### What is needed
All lines from the entries below that contain the string "chart" should be copied out.

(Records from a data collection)
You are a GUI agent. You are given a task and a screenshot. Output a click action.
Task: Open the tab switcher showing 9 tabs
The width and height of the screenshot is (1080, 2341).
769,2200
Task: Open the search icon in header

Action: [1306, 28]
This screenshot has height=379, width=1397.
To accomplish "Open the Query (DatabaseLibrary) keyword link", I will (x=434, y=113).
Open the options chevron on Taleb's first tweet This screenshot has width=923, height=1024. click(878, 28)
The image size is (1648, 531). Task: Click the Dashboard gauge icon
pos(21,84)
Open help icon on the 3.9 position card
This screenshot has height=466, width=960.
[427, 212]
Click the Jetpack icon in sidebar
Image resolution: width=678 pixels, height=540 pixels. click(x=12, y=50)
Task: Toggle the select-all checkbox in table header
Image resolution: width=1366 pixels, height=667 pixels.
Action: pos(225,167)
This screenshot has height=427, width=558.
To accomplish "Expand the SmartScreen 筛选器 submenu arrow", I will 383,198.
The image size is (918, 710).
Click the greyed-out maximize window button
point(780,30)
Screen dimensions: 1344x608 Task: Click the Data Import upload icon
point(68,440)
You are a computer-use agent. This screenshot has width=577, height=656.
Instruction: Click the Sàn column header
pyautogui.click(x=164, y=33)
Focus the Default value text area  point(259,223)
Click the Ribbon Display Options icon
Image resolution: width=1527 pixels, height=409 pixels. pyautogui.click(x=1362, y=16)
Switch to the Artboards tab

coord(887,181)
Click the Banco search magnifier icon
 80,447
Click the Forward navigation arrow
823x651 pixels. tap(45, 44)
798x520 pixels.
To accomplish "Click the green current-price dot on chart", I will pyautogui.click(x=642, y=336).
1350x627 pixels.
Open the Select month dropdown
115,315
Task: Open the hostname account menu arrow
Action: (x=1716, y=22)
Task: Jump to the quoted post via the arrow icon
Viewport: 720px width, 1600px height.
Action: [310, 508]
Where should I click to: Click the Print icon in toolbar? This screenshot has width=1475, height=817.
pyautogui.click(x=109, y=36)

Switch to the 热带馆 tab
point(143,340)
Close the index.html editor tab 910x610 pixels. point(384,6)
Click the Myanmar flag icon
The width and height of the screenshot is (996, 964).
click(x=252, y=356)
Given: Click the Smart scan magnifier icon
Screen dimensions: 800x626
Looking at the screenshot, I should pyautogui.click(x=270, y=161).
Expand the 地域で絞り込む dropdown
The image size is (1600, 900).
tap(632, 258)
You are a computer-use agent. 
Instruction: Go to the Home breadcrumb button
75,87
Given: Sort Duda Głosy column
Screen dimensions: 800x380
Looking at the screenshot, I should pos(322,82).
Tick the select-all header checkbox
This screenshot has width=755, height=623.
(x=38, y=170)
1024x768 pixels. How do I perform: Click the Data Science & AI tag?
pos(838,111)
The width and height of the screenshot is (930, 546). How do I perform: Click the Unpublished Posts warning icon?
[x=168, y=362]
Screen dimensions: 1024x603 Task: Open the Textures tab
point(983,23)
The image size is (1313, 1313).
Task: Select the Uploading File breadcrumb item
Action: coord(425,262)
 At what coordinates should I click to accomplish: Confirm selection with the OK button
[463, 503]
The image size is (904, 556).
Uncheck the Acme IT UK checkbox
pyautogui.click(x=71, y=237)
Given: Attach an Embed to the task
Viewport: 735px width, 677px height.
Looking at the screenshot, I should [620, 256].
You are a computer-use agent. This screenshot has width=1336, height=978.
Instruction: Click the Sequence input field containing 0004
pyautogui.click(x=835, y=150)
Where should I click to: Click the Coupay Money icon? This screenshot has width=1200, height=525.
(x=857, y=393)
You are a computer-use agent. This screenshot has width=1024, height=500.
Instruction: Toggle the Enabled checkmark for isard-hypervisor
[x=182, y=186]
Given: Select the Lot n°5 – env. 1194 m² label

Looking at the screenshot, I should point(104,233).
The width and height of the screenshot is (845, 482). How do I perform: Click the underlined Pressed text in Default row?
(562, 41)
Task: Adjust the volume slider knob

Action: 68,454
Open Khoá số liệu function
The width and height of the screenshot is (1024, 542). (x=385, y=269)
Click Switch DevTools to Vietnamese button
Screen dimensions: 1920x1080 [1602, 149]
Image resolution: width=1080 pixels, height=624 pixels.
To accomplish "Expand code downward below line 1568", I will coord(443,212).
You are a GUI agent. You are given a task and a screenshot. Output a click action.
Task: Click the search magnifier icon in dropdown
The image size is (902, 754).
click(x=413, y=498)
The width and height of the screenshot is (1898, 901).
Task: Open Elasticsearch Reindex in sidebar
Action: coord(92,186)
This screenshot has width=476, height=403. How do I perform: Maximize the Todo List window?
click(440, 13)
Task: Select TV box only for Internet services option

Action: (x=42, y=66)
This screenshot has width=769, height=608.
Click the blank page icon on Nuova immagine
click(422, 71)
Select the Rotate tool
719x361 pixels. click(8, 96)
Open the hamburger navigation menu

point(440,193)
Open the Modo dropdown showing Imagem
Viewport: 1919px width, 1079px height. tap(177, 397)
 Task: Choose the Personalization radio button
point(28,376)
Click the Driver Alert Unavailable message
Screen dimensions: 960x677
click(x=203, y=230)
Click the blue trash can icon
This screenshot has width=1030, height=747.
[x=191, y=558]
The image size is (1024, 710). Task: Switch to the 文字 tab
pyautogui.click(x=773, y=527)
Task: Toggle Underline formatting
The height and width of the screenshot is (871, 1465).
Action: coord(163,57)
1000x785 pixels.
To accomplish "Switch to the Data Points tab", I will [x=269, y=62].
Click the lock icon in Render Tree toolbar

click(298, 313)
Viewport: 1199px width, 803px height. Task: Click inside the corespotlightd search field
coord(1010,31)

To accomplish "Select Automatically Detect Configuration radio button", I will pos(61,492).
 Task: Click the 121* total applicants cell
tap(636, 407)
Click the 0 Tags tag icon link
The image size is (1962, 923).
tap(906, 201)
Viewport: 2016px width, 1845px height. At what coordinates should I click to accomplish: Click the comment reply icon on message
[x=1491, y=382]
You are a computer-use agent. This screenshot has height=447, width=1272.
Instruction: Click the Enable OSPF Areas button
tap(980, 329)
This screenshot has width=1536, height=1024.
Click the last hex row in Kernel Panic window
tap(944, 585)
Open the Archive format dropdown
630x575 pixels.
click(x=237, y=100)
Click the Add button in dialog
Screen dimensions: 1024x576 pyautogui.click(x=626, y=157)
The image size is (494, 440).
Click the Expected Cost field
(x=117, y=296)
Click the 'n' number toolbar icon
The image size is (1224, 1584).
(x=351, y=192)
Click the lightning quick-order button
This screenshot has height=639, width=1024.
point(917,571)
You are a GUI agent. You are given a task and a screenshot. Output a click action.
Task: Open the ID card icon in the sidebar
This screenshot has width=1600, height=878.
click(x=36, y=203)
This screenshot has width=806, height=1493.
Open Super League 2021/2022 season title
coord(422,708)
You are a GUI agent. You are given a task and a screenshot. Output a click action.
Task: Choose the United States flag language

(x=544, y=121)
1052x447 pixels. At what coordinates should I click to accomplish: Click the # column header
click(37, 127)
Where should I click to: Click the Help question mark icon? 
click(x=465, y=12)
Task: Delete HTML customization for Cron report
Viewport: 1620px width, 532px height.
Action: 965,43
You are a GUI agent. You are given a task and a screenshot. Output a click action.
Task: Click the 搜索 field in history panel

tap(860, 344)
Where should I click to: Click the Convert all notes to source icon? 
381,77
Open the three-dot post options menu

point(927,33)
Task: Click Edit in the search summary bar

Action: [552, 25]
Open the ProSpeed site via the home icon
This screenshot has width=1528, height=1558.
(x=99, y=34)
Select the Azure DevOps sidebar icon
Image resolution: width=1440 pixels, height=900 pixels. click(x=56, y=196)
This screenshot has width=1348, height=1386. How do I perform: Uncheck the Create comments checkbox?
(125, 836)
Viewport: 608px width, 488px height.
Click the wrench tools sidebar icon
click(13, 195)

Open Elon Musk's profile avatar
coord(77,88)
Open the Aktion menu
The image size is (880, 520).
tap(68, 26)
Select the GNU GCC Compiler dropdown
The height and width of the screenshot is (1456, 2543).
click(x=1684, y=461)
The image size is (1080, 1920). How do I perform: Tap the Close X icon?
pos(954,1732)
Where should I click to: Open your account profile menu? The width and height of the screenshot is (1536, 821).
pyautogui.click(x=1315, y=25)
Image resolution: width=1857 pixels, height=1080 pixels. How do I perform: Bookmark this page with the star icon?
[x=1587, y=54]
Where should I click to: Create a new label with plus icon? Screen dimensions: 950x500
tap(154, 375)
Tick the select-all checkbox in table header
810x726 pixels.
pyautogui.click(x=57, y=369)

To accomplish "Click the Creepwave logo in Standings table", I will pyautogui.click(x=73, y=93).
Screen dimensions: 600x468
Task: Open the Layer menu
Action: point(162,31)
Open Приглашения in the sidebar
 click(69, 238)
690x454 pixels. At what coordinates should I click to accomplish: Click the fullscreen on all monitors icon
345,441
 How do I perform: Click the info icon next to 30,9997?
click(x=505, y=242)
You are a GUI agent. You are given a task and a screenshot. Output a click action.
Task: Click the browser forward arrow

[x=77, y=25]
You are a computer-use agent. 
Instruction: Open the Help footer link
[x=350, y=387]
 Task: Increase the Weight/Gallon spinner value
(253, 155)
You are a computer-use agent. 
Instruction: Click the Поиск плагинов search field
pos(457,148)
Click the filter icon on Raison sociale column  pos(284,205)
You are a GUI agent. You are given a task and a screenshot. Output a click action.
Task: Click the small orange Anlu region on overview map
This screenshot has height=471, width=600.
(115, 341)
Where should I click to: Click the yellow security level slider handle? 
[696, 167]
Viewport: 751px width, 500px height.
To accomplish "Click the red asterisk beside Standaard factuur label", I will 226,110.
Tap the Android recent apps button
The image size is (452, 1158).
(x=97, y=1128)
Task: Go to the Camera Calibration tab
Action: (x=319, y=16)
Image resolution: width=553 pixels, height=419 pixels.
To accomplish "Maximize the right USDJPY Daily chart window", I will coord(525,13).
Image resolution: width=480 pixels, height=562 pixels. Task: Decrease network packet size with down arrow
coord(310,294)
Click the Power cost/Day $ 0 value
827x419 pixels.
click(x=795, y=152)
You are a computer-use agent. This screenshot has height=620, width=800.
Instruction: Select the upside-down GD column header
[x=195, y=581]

### Solved exercise
To accomplish "Click the green current-price dot on chart", I will pyautogui.click(x=642, y=336).
To accomplish "Maximize the right USDJPY Daily chart window", I will coord(525,13).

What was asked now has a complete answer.